Clinicians are prescribing antipsychotic medications at alarming rates to children enrolled in Medicaid. Rubin and colleagues think that clinicians’ prescribing behaviors are amenable to change, but that standard evidence-based guidelines are unlikely to affect clinicians’ behavior. However, narratives—stories with an identifiable beginning, middle and end, which provide information about characters, scenes, and conflicts—have been recognized as a persuasive tool to promote patients’ health behavior change. Rubin hypothesizes that pairing guidelines with narratives that engage clinicians in concerns related to the misuse of antipsychotics will help shift attitudes, norms, and, ultimately, prescribing behaviors.
The two-phase project will eventually include up to 4,000 clinicians in Pennsylvania who treat Medicaid-enrolled youth ages 5–18 with behavioral conditions.

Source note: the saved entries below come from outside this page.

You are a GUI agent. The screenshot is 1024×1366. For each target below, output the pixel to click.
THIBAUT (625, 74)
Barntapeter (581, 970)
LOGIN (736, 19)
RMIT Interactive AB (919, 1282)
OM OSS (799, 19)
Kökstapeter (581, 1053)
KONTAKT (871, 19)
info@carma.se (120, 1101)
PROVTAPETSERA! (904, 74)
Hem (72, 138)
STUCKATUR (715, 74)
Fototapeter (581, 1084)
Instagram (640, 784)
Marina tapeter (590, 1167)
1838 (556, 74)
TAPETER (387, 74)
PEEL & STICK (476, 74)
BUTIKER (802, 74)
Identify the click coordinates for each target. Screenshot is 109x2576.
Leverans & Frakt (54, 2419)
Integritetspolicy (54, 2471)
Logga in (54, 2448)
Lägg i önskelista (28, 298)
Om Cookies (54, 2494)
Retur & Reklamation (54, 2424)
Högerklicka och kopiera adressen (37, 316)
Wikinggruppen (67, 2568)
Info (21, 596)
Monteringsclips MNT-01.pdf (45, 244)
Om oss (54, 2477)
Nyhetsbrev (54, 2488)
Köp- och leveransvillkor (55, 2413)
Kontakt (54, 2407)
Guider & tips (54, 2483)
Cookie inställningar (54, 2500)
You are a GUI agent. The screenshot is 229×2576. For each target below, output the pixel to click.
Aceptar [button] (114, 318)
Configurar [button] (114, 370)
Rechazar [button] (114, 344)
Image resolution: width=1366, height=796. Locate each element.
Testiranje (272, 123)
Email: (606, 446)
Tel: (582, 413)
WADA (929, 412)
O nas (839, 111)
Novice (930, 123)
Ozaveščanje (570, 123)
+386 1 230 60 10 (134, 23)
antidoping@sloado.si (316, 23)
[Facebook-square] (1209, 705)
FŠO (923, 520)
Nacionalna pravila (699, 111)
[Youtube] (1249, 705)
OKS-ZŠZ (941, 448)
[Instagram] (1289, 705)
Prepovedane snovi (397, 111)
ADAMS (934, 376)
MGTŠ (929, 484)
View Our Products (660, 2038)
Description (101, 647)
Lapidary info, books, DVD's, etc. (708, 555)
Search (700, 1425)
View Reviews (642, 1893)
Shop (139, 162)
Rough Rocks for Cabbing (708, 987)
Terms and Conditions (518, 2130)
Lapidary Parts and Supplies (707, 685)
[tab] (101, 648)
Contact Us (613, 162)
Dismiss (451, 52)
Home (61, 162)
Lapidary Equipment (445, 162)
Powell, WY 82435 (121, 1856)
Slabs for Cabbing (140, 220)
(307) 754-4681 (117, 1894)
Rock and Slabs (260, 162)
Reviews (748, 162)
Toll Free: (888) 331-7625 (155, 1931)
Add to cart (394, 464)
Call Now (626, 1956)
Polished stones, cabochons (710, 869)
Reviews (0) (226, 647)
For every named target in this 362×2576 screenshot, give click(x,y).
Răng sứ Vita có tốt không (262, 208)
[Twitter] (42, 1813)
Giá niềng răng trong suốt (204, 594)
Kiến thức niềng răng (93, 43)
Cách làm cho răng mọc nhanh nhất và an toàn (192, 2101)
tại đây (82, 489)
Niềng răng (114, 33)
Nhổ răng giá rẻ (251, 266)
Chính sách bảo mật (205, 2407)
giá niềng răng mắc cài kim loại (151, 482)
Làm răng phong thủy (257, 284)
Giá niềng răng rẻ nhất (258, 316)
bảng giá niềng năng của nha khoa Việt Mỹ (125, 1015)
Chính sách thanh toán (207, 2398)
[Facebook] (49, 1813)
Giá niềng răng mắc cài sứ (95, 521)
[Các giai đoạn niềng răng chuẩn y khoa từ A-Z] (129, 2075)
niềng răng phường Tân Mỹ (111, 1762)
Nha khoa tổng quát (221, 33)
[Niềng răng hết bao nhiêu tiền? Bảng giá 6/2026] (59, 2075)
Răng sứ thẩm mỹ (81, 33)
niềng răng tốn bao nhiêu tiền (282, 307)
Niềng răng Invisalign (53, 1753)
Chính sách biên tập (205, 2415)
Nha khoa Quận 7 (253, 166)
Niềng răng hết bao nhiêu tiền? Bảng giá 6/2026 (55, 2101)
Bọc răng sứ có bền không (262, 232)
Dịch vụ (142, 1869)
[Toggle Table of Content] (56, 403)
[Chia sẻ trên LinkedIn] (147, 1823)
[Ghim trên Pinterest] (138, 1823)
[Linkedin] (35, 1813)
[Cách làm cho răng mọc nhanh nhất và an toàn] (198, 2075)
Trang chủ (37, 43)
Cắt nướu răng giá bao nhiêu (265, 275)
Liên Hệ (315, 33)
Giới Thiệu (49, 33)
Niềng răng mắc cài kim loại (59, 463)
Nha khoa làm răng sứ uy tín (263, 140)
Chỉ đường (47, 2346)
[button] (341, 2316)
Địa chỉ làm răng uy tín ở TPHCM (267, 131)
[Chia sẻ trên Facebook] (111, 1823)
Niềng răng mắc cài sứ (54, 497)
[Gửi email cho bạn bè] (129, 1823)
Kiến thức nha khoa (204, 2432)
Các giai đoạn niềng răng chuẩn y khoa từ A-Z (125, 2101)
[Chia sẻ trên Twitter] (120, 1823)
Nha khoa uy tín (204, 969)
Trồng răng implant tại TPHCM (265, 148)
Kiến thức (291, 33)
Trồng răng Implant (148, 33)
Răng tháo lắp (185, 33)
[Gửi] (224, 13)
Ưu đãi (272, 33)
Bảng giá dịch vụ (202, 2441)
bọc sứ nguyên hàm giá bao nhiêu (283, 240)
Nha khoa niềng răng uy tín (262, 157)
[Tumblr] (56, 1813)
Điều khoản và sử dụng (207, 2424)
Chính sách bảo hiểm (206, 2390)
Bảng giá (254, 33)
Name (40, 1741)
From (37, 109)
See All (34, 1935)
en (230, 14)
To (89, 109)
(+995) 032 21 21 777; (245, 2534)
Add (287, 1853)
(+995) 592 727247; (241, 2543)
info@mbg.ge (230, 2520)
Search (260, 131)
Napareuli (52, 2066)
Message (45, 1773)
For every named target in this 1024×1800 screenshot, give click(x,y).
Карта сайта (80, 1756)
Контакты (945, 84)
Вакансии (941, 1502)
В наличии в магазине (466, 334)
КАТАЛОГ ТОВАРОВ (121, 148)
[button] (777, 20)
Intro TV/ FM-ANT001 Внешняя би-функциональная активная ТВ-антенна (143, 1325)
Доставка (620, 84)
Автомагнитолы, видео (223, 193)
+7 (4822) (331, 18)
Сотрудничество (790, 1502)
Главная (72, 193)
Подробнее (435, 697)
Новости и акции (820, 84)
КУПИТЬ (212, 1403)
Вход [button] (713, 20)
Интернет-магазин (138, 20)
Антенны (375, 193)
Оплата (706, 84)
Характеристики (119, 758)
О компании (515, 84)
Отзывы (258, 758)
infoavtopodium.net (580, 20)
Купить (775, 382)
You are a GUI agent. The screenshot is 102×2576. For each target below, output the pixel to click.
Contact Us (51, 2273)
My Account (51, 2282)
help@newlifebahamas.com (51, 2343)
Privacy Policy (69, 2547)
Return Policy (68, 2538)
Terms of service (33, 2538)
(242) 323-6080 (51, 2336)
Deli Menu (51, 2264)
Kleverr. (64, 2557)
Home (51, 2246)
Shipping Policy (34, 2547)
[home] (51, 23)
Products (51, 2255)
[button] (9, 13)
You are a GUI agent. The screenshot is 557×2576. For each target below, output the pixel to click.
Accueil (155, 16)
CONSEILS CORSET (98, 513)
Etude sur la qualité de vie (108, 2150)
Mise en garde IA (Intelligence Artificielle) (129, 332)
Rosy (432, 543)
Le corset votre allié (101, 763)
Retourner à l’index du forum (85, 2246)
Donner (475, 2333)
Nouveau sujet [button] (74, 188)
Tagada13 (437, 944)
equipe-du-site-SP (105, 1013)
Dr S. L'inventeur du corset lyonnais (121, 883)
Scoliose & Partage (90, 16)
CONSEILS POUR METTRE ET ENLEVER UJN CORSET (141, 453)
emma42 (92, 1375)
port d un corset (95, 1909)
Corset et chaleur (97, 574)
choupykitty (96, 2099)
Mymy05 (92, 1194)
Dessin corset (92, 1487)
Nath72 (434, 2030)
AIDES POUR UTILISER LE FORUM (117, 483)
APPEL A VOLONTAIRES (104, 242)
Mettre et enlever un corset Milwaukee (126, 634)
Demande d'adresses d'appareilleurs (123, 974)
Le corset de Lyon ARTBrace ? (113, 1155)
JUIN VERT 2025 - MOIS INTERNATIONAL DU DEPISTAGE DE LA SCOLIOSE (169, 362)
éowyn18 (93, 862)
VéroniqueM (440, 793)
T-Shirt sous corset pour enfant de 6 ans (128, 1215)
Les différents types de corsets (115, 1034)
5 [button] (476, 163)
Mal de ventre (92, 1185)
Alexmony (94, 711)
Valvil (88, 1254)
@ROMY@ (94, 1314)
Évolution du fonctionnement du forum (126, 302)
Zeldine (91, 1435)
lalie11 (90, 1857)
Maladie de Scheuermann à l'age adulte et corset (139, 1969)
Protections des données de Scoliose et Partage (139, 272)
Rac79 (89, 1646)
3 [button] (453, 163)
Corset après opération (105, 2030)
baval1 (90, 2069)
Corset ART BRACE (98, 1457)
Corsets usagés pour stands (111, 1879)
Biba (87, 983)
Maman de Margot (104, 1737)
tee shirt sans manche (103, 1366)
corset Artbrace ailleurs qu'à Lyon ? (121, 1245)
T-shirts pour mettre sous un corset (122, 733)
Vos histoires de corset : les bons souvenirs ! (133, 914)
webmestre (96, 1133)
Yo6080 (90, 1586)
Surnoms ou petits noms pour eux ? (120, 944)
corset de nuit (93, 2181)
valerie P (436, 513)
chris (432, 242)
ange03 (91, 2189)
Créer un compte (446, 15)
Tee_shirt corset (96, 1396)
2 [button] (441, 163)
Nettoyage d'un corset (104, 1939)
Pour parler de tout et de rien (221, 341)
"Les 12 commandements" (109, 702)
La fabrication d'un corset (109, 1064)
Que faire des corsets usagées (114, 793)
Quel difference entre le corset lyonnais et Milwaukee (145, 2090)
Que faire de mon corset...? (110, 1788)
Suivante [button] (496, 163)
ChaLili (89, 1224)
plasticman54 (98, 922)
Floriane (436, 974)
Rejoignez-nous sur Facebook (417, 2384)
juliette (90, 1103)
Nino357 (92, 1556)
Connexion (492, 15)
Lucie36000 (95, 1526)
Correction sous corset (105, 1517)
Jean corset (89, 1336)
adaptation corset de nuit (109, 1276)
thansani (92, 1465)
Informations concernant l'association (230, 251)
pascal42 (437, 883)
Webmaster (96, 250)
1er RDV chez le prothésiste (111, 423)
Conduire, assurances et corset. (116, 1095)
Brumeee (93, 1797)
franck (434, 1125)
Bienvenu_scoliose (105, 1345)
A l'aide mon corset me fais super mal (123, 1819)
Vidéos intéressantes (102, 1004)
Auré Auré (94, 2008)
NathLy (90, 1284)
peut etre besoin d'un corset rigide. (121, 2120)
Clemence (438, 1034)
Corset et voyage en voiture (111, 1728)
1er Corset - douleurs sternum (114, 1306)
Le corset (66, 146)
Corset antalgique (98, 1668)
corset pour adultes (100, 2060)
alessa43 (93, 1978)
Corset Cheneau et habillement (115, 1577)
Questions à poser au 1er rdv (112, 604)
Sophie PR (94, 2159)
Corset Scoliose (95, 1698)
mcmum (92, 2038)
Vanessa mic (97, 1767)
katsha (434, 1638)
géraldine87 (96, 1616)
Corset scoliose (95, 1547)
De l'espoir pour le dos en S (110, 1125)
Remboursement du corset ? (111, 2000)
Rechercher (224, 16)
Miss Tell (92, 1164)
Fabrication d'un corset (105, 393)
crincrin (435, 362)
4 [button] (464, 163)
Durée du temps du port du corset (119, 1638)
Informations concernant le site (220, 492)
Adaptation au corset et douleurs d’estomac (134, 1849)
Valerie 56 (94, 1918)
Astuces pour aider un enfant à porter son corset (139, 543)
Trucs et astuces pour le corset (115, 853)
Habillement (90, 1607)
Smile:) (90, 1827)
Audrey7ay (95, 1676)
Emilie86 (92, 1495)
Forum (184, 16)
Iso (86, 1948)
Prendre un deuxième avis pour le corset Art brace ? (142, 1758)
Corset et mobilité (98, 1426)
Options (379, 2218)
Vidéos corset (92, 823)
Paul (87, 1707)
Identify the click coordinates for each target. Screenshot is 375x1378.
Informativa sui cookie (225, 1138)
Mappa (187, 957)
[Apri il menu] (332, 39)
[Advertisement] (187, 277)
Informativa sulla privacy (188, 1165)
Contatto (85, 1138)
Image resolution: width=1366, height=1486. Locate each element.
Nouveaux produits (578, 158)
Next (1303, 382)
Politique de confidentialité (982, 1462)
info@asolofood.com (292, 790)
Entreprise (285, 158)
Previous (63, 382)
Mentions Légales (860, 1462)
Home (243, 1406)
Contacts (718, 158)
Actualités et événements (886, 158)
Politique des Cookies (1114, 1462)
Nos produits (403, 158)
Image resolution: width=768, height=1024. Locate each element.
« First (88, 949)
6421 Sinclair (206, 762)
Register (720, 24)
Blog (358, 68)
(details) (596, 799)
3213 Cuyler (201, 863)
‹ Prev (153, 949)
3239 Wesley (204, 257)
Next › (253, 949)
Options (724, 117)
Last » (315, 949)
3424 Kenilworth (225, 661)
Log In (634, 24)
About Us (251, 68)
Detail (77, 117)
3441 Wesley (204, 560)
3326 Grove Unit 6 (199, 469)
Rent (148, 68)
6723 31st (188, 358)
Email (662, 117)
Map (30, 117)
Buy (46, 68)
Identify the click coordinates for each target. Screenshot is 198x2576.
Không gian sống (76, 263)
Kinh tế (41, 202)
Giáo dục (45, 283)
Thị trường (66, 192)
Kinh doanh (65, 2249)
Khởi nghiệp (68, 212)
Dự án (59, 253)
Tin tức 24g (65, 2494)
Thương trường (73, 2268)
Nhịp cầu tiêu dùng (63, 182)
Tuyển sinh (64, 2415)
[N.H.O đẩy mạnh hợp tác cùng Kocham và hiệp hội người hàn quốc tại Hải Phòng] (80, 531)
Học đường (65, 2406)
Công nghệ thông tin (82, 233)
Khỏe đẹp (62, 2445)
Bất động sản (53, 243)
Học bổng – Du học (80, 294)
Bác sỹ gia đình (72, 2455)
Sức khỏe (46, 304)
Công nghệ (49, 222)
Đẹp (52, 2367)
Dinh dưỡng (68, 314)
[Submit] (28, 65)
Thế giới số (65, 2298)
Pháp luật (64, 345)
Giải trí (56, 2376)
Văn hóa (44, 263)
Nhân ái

In phase one the research team will interview clinicians to ascertain the factors motivating their decision-making and prescribing behaviors. The interviews will also elicit patient care narratives and professional experiences. Phase two will involve a randomized controlled trial to test the effectiveness of these narratives in both written and video form, as compared to standard evidence-based guidelines presented in newsletter form.
Will communicating research through narratives have a greater impact on clinicians’ prescribing behaviors than evidence-based guidelines?